> [Text]:
◆ ◆ ◆
In the Matter of the SUCCESSION OF Robert LAYSSARD.
No. 8560.Court of Appeal of Louisiana, Third Circuit.
March 3, 1982. Rehearing Denied April 29, 1982.*136 Louis Berry and P. Spencer Torry, Alexandria, and Vanue B. Lacour, Baton Rouge, for plaintiffs-appellants.
Gold, Little, Simon, Weems & Bruser, Robert G. Nida and Charles S. Weems, III, Carrol S. Hunter, Alexandria, for defendants-appellees.
Before DOMENGEAUX, DOUCET and LABORDE, JJ.
DOUCET, Judge.
Plaintiffs Rosa Lacour, Emma Layssard Thomas, Amos Layssard and Lucy Layssard Smith have filed suit claiming to be the illegitimate children of Robert Layssard and Cornelius Jackson seeking to annul a judgment of possession placing the legitimate heirs, brothers and sisters, into Layssard's succession. Defendant-appellees filed a motion for summary judgment. From a judgment granting the motion for summary judgment, the plaintiffs have perfected this appeal. We affirm.
◆ ◆ ◆
(A run of records)

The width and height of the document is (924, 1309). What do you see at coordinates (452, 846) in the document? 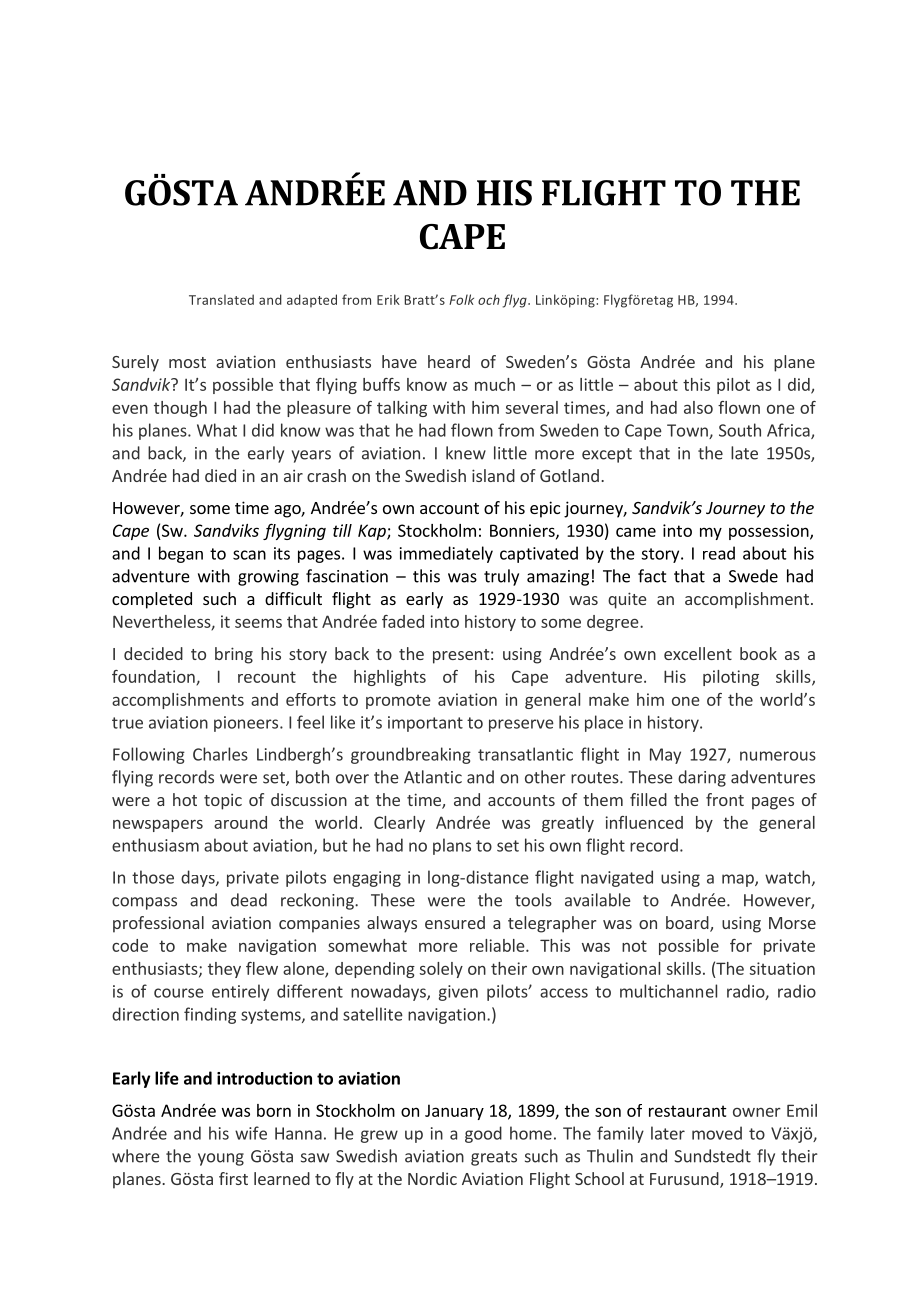
I see `plans` at bounding box center [452, 846].
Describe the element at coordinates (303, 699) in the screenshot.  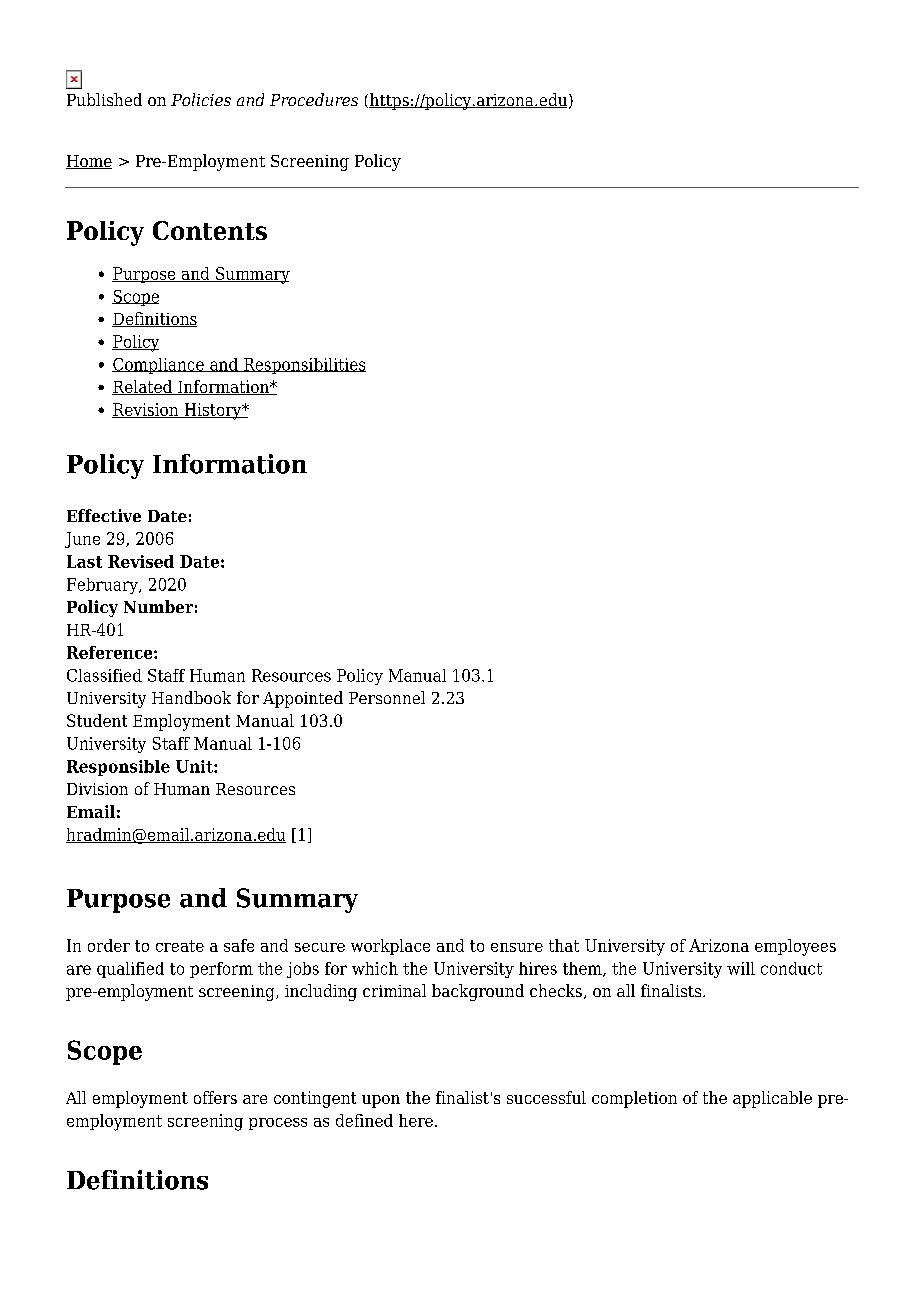
I see `Appointed` at that location.
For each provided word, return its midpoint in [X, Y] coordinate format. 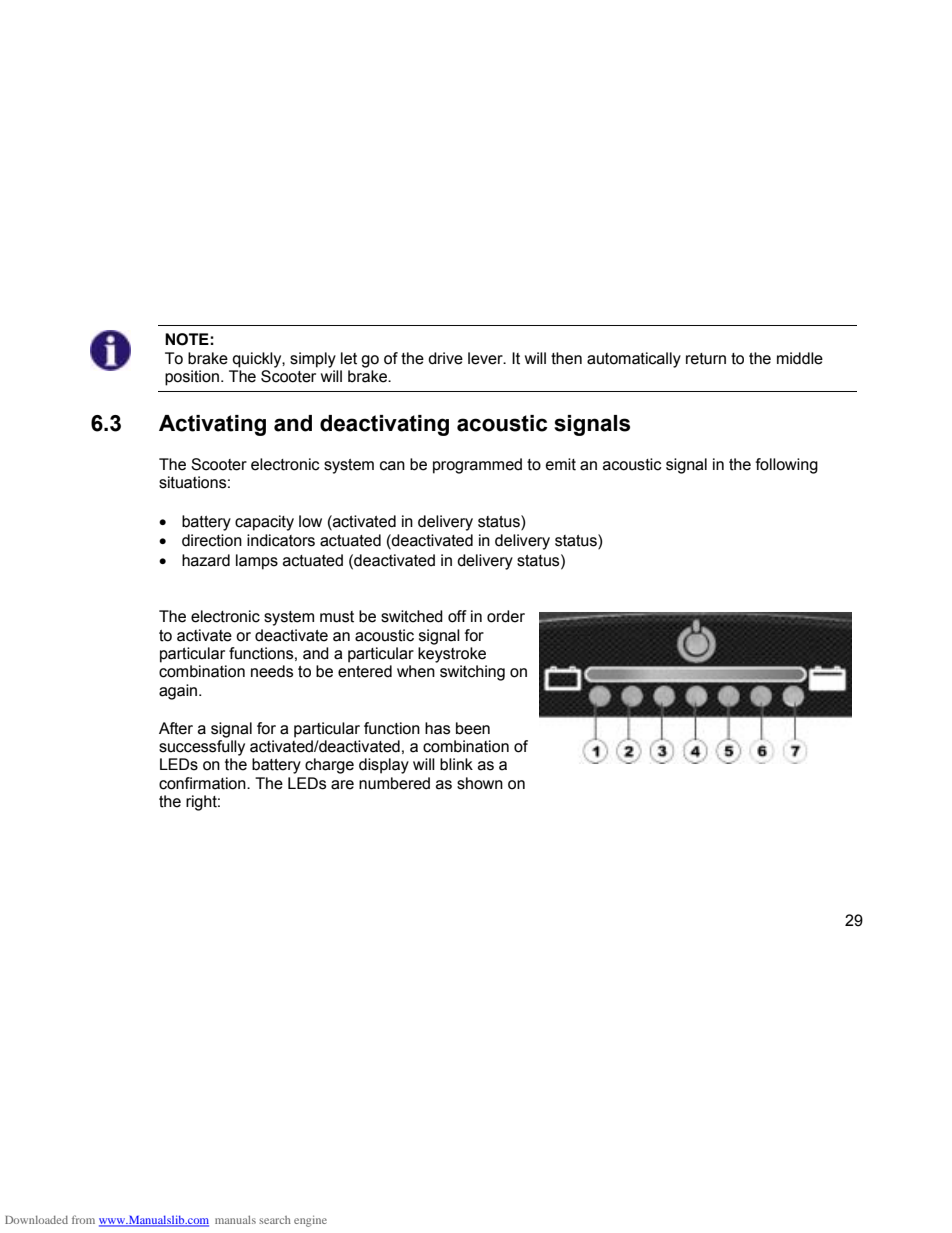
◆ ◆ ◆
> [Do this]: Rewrite the passage of the court opinion that opens with the words "In the Matter" and closes with "DOUCET, Judge.", putting "Justice" in place of "Judge".

> [Output]:
In the Matter of the SUCCESSION OF Robert LAYSSARD.
No. 8560.Court of Appeal of Louisiana, Third Circuit.
March 3, 1982. Rehearing Denied April 29, 1982.*136 Louis Berry and P. Spencer Torry, Alexandria, and Vanue B. Lacour, Baton Rouge, for plaintiffs-appellants.
Gold, Little, Simon, Weems & Bruser, Robert G. Nida and Charles S. Weems, III, Carrol S. Hunter, Alexandria, for defendants-appellees.
Before DOMENGEAUX, DOUCET and LABORDE, JJ.
DOUCET, Justice.